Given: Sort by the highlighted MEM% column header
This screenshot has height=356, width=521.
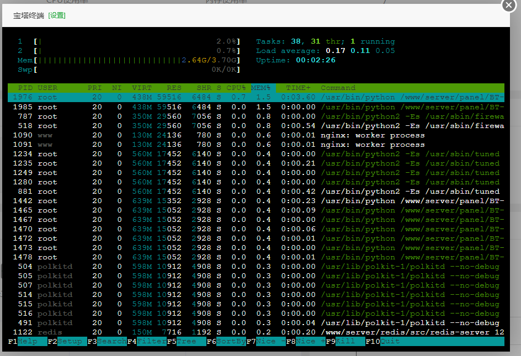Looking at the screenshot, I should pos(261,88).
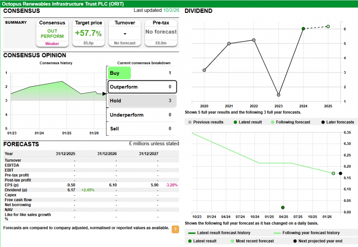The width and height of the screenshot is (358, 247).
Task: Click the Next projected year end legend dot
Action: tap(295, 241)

________________

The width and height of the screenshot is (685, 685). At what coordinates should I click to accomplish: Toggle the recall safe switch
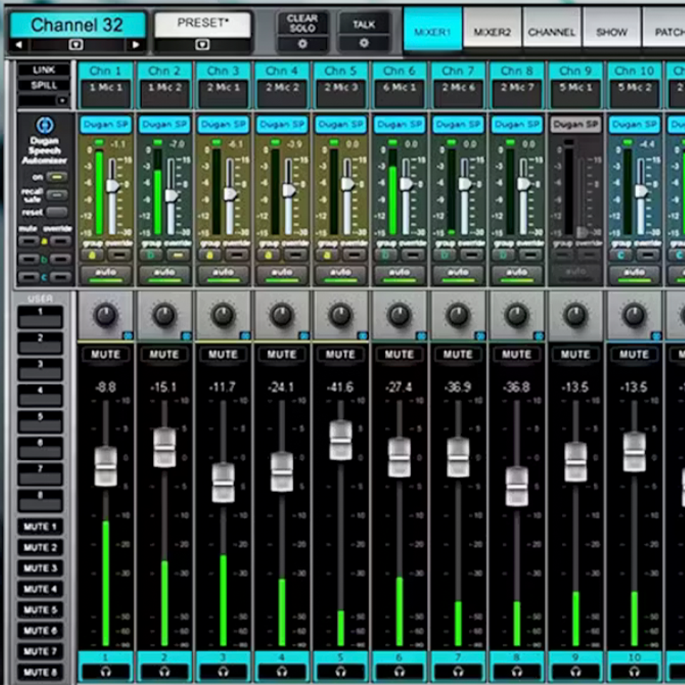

________________

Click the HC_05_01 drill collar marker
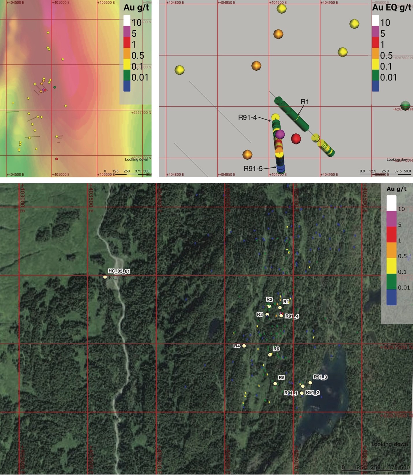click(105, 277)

________________

## TASK REQUIREMENTS:
Reproduce the rows word for word, from the line containing "Given: Sort by" through the line containing "Action: tap(295, 241)", with both of those lines included and the pictures left out.

## RESPONSE BELOW:
Given: Sort by the highlighted MEM% column header
This screenshot has height=356, width=521.
Looking at the screenshot, I should pos(261,88).
The width and height of the screenshot is (358, 247).
Task: Click the Next projected year end legend dot
Action: tap(295, 241)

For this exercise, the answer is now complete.